The Arsenal board did much in the years from 1998 to 2006 that has proved positive for us, but they took their eye off the ball and metaphorically scuffed the shot out for a throw in when they agreed that name. Whatever the benefits of the Emirates deal, I just can’t take the stadium name seriously. To my mind all right thinking supporters should just ignore it. Even one or two BBC commentators shunned the sponsor’s name to begin with, calling it Ashburton Grove instead, but that didn’t last long.
Unfortunately what has happened is that over the last few years even the most die-hard of those against the E-word have found it slipping into their vocabulary. Many might suddenly realise in 2017 that they’ve started saying it without meaning to. Then those who adopted it all along will point out that they were right and we who prefer not to use it were the fools and Luddites. A-ha, we’ll say, what you’re overlooking my friend is that it’s only four years until this accursed deal runs out – and then what are you going to do? Suddenly start calling it something else? Will you bow down and suck on whatever Arsenal give you as a corporate sponsor? And lovers of the E-word will be struck dumb by the logic in those questions.
Acceptance of the E-word has been helped by the fact that Ashburton Grove is a bit of a crap name for a stadium too. To be honest, anything with ‘Grove’ in it sounds a bit naff, sporting-wise. But I challenge anyone to come up with a sentence containing the words ‘the Emirates’ or ‘Emirates Stadium’ that can’t be changed to say ‘Arsenal’ or ‘Arsenal’s stadium’ or ‘the new stadium’ or some other variant that makes perfect sense. Go on, give me a sentence and I’ll give you the alternative. There is no need to use the word Emirates at all.

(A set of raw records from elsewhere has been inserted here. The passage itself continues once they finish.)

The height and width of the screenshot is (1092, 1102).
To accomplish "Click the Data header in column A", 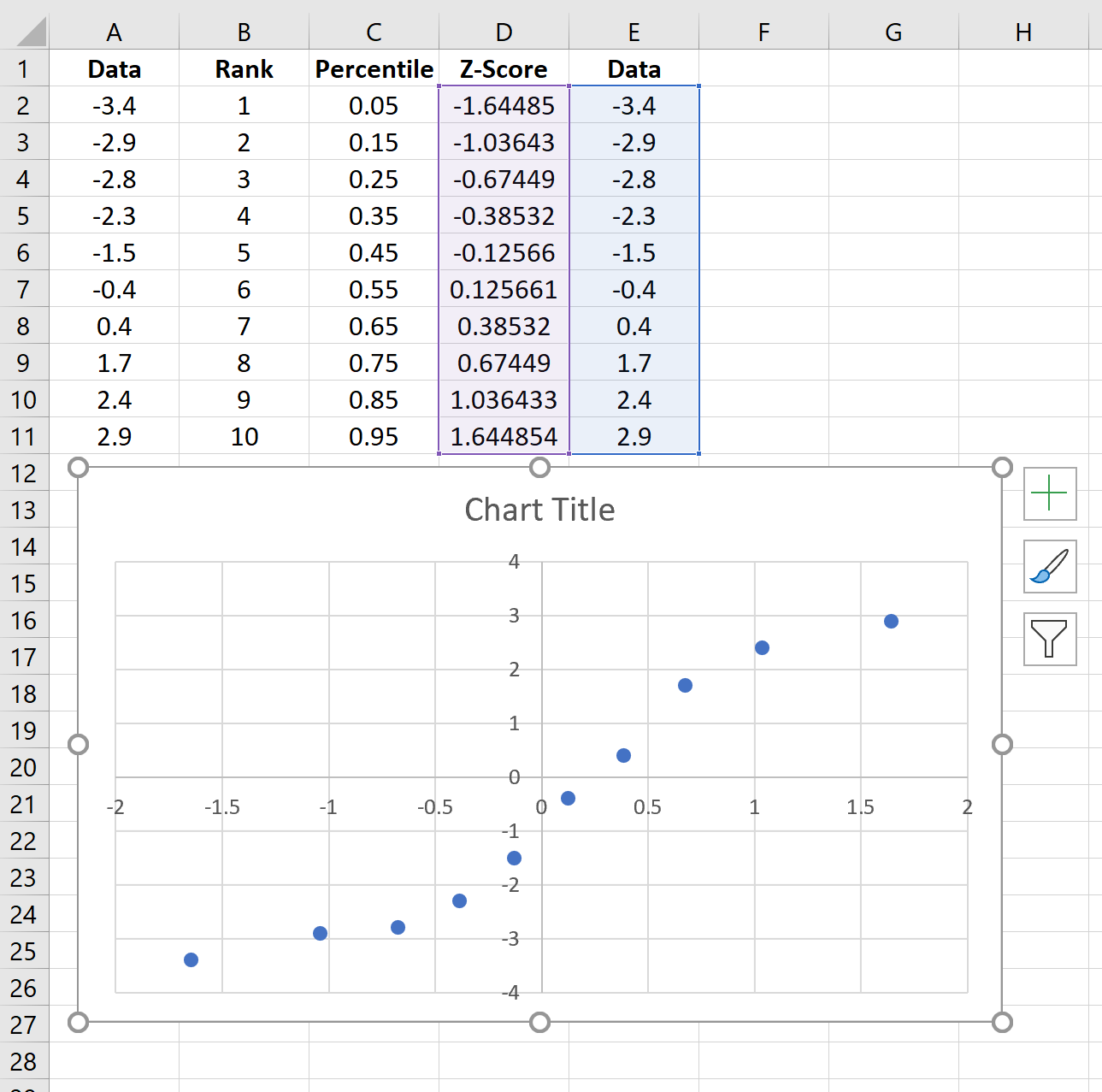I will (x=114, y=69).
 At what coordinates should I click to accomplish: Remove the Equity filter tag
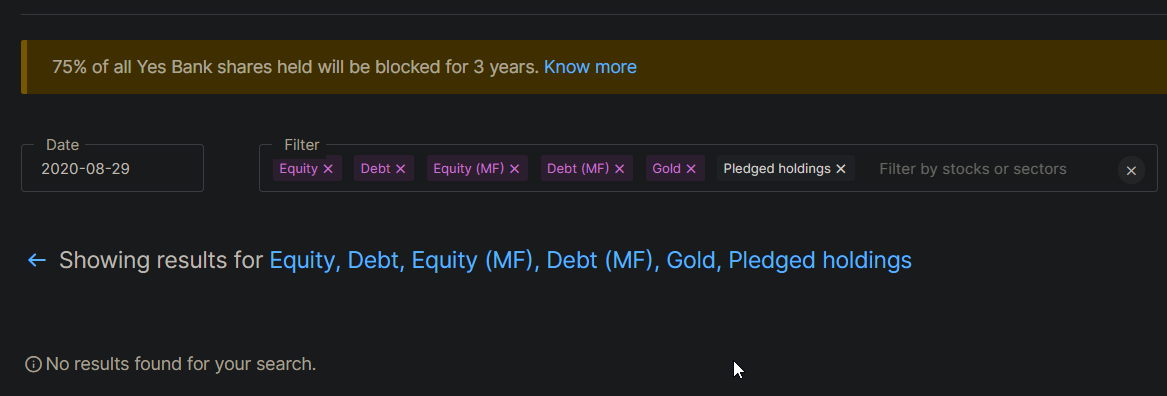(x=328, y=169)
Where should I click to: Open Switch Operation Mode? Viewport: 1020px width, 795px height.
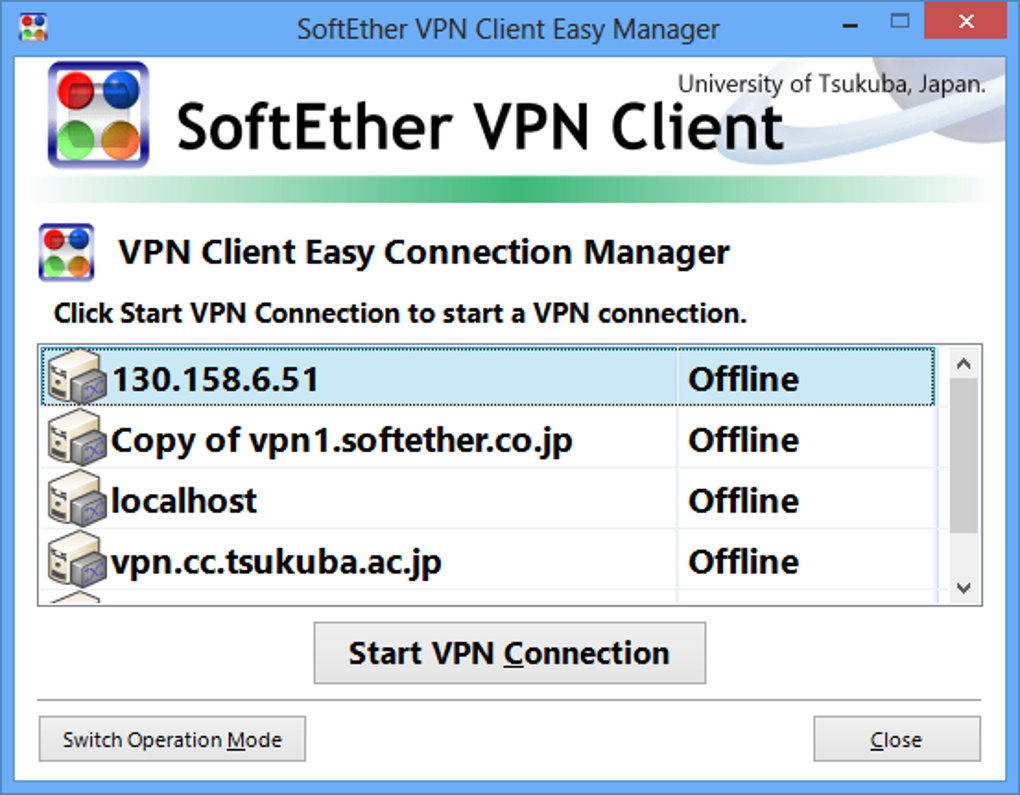pos(171,739)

I don’t claim that Emirates is the worst name we could have got. At least as a brand it has something of a reputation for quality, and it’s better than the Board shunning the £100 million and still choosing something daft. (The constant references to the ‘South Stand’ at Highbury never filled me with confidence that their fingers were on the pulse.) Supporters of some other clubs that have moved have to endure a lot worse than we do, and at least ours is (in theory) temporary. But then other clubs aren’t Arsenal, so expectations are consequently lower. There are probably only three clubs in England that would find their fans similarly scathing if they took a sponsor’s name: Liverpool, Newcastle and Man Utd – and I’m not even sure about Man U. Liverpool are currently planning a move, so it will be interesting to see what they end up with (but if the word Shankly isn’t in it somewhere I’ll eat my lunch). Meanwhile Mike Ashley has already had a couple of goes at renaming St James’ Park, with predictable results from fans. To be fair, trying to rename an existing stadium is bound to irritate supporters even more than coming up with a stupid name for a new one.

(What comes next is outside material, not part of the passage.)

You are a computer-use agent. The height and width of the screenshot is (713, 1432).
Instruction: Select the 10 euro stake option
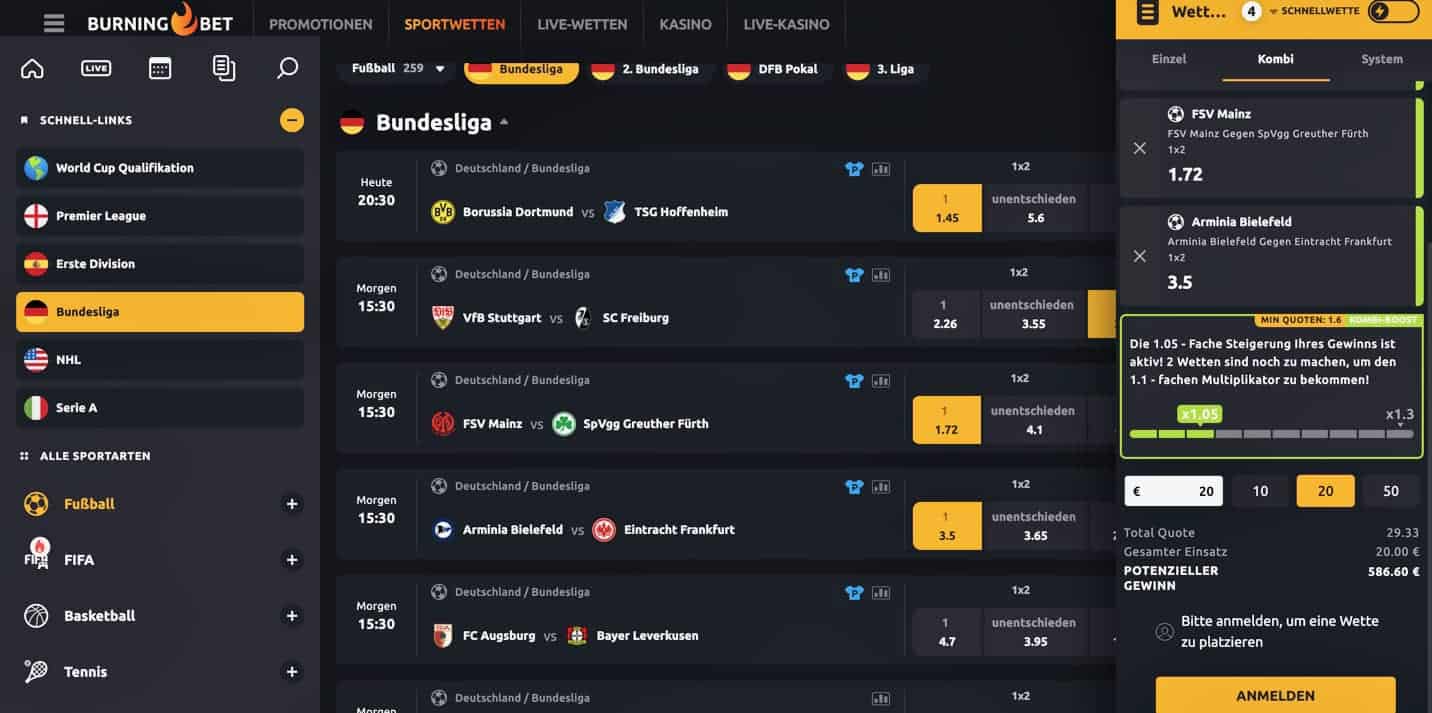(1260, 491)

Those who have built new stadiums fairly recently are a mixed bag. You’ve got your ‘show me the money’ types who’ll take literally anything: Chester City for example, who have played at the Saunders Honda Stadium, the Cestrian Trading Stadium and now the Exacta Stadium, all in the last ten years; also Huddersfield at the Alfred McAlpine, Coventry at the Ricoh Arena. Then there’s the ‘local and proud of it’ type: Bolton at the Reebok, Leicester at the Walkers and Wigan at the JJB – though they’ve now moved into the next group, the ‘I paid for it so it’s mine’ egotistical chairmen: Oxford in the Kassam Stadium and Reading’s Madejski. There’s the ‘link with history’ type: Millwall at the New Den; Shrewsbury at the New Meadow (rather than the ‘New Gay Meadow’ – it’s political correctness gone mad!), the ‘community project’: Derby at Pride Park and Citeh at the City of Manchester Stadium, before Sheik Mansour hoved into view. The ‘too big for sponsors’: Sunderland at the Stadium of Light – which they claim is linked to the local glass industry and not copied from Benfica at all, oh no, ha ha. And finally the ones who had the perfect idea: take a sponsor’s money, but tack another bit on too. I give you Southampton at the (former) Friends Provident St Mary’s, and Middlesbrough at the (former) Cellnet Riverside.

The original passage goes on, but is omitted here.